(Items from a dataset)

★ ★ ★ ★

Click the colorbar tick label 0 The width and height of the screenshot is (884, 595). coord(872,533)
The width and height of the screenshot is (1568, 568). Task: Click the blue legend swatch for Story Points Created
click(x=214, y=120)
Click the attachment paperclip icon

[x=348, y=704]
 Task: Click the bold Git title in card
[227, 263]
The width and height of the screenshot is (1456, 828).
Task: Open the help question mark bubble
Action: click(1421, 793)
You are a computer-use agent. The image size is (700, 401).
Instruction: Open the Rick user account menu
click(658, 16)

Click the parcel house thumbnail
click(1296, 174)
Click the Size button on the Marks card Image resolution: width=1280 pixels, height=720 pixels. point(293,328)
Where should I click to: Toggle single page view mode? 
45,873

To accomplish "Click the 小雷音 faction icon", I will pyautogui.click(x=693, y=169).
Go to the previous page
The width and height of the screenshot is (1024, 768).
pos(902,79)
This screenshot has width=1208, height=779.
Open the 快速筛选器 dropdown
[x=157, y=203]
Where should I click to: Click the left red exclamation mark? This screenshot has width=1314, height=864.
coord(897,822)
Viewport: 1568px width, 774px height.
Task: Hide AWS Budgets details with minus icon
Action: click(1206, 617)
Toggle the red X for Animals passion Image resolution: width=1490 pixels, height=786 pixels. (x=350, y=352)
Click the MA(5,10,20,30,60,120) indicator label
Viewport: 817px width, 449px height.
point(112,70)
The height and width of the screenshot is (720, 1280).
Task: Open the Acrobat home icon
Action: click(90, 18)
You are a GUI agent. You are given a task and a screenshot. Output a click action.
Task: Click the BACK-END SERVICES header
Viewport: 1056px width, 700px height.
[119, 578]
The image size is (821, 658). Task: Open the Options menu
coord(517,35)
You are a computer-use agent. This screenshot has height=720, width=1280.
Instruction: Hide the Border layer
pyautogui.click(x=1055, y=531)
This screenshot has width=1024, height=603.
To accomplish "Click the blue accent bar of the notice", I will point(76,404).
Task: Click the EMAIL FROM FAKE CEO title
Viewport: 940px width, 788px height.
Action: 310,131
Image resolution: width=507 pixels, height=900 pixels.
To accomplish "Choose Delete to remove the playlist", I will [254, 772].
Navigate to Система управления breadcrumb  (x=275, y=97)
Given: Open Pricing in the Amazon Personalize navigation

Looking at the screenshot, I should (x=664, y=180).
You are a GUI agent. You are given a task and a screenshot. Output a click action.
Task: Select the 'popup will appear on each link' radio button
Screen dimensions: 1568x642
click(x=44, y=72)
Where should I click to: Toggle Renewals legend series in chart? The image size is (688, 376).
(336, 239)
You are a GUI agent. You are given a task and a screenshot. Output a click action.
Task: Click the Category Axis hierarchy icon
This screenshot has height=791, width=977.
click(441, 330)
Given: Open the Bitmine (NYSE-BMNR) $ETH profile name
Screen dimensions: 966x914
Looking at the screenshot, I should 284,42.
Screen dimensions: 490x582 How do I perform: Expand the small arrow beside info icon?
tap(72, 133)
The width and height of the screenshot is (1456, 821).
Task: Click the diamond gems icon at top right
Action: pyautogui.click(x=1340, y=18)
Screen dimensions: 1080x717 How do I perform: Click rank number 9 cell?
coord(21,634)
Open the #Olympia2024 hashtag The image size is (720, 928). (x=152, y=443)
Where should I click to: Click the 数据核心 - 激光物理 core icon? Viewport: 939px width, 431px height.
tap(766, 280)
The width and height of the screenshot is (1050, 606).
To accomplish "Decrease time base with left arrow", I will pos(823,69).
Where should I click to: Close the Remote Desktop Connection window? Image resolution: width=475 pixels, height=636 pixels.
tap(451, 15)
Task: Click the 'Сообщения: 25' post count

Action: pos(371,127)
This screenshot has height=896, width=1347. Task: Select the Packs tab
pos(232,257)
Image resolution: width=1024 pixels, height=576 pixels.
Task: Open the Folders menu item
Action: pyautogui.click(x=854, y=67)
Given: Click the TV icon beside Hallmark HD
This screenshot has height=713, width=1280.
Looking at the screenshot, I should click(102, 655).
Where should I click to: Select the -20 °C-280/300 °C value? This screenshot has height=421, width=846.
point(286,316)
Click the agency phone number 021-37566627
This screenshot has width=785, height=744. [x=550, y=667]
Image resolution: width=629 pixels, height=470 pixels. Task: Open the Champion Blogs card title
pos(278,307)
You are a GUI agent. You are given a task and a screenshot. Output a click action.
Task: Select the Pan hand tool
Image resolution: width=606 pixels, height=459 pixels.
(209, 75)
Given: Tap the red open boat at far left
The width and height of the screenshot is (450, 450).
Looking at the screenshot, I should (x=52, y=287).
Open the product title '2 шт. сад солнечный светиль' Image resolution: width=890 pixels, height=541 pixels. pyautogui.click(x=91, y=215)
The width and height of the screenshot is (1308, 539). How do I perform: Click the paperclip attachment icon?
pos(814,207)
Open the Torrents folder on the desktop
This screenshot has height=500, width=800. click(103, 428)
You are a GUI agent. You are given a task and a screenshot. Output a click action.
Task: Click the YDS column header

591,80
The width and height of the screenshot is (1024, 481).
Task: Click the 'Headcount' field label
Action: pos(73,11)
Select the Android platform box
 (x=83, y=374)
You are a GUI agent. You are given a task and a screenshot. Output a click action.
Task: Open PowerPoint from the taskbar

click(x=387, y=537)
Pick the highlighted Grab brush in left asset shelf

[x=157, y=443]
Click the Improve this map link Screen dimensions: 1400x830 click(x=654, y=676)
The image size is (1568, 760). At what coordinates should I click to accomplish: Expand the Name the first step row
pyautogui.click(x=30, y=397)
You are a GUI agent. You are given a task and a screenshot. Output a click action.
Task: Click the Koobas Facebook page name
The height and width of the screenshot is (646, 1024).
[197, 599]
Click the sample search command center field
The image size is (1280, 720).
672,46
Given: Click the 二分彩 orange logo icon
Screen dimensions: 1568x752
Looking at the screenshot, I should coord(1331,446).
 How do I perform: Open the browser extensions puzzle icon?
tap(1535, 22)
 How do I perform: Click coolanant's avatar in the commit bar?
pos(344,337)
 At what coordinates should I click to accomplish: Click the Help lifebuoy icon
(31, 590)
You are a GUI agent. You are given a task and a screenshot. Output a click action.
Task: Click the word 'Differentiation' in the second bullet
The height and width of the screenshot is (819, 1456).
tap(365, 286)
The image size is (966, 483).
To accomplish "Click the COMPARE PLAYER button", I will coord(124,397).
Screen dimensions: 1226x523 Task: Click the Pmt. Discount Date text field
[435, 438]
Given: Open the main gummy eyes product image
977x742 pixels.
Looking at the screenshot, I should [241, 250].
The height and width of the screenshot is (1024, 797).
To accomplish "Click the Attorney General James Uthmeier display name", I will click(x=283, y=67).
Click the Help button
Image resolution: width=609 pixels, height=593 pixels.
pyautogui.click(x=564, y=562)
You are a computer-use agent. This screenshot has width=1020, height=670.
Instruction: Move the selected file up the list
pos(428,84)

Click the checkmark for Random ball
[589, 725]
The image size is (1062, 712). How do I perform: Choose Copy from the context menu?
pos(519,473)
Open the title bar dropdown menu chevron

★ ★ ★ ★

The task: Return the lines from the line containing "has width=1020, height=670." to the end of the entries above, exactly as they appear and with no other output.

Answer to this problem:
You are a computer-use agent. This screenshot has width=1020, height=670.
Instruction: Move the selected file up the list
pos(428,84)

Click the checkmark for Random ball
[589, 725]
The image size is (1062, 712). How do I perform: Choose Copy from the context menu?
pos(519,473)
Open the title bar dropdown menu chevron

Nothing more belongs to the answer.